Los socialistas y los ayuntamientos a propósito de Andrés Saborit

Política

A las puertas de unas cruciales elecciones municipales que, a buen seguro, cambiarán el panorama del poder local en España, rescatamos un artículo de Andrés Saborit en “El Socialista” del 25 de enero de 1945 sobre la intervención de los socialistas en los Ayuntamientos, que luego fue la base de una conferencia que dio el día 3 de febrero en un ciclo que organizó el PSOE en Toulouse. Algunas cuestiones que allí se vierten nos interesan en el momento presente, salvando los aspectos relacionados con la dictadura. El artículo reafirma la vocación municipalista del socialismo español y la importancia de la acción política local a favor de los ciudadanos y, particularmente de los trabajadores, sin obviar otros aspectos, como el de la vital financiación de las haciendas locales, y la necesidad de contar con ediles bien formados, eficaces y responsables.
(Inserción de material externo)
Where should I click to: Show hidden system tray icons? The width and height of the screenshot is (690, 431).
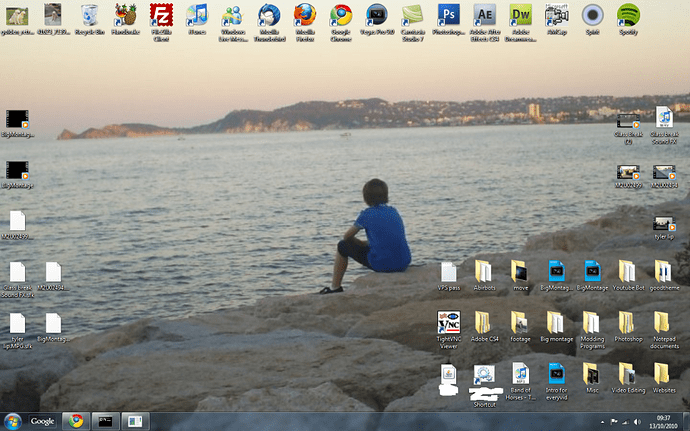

El artículo comenzaba interrogándose sobre qué postura debía adoptar el socialismo español en el momento en que se decidiese su vuelta al país y se alcanzara la normalidad constitucional. Para Saborit parecía obligado que el PSOE participara en el gobierno del país desde el momento en que se recuperase la República aunque él, en realidad, consideraba que esa participación perjudicaría al socialismo, pero debía primar el sentido de la responsabilidad. La condición era que habría que estudiar el programa político mínimo que debía aplicar el gobierno para favorecer a la clase obrera, “sin demagogia pero sin claudicaciones”. Lo que parecía más ineludible era participar en los Ayuntamientos y otras corporaciones públicas. Se podría no tener ministros en el gobierno pero era imposible no tener alcaldes ni presencia socialista en los principales Consistorios, demostrando la secular vocación municipalista del PSOE. Esta vocación era defendida por Saborit porque, aunque no podía dejar de reconocer la importancia de la acción política transformadora en las instituciones generales, como en las Cortes, parecía más eficaz la acción política municipal siempre que los representantes, es decir, alcaldes y concejales, tuviesen un claro compromiso para servir a los trabajadores y conociesen claramente la labor a emprender.

Para Saborit la reconstrucción económica del país pasaba por un primer ensayo en el ámbito municipal y provincial, a través de la municipalización de industrias fundamentales y servicios. Los Municipios se convertían en una escuela política para los socialistas. Es interesante cómo, además, el autor tendía puentes hacia la CNT porque aludía a que muchos de sus miembros comenzaron a comprenderlo en algunas corporaciones en los últimos tiempos de la República.

Había que prepararse previamente para estar en condiciones de desempeñar el cargo para el que el Partido nos designase a favor de los ideales socialistas y de la clase trabajadora, dejando atrás las ambiciones personales. Era el mejor servicio que se podría prestar a los españoles que padecían la dictadura franquista en el momento de hacerse cargo de las responsabilidades municipales.

Saborit terminaba haciendo un alegato sobre la importancia de los Ayuntamientos. Nada de lo que se relacionaba con los mismos podría ser indiferente para los ciudadanos de un país, y mucho menos para los trabajadores, que necesitan buenos servicios municipales para “defender su vida y su cultura”.

Pero unos Ayuntamientos verdaderamente robustos necesitaban autonomía económica completa. Si seguían padeciendo estrecheces no sería posible tener buenos servicios. La transformación social que se necesitaba en el país pasaba por esa autonomía y, sobre todo, insistiendo de nuevo, por contar con responsables honestos y capaces.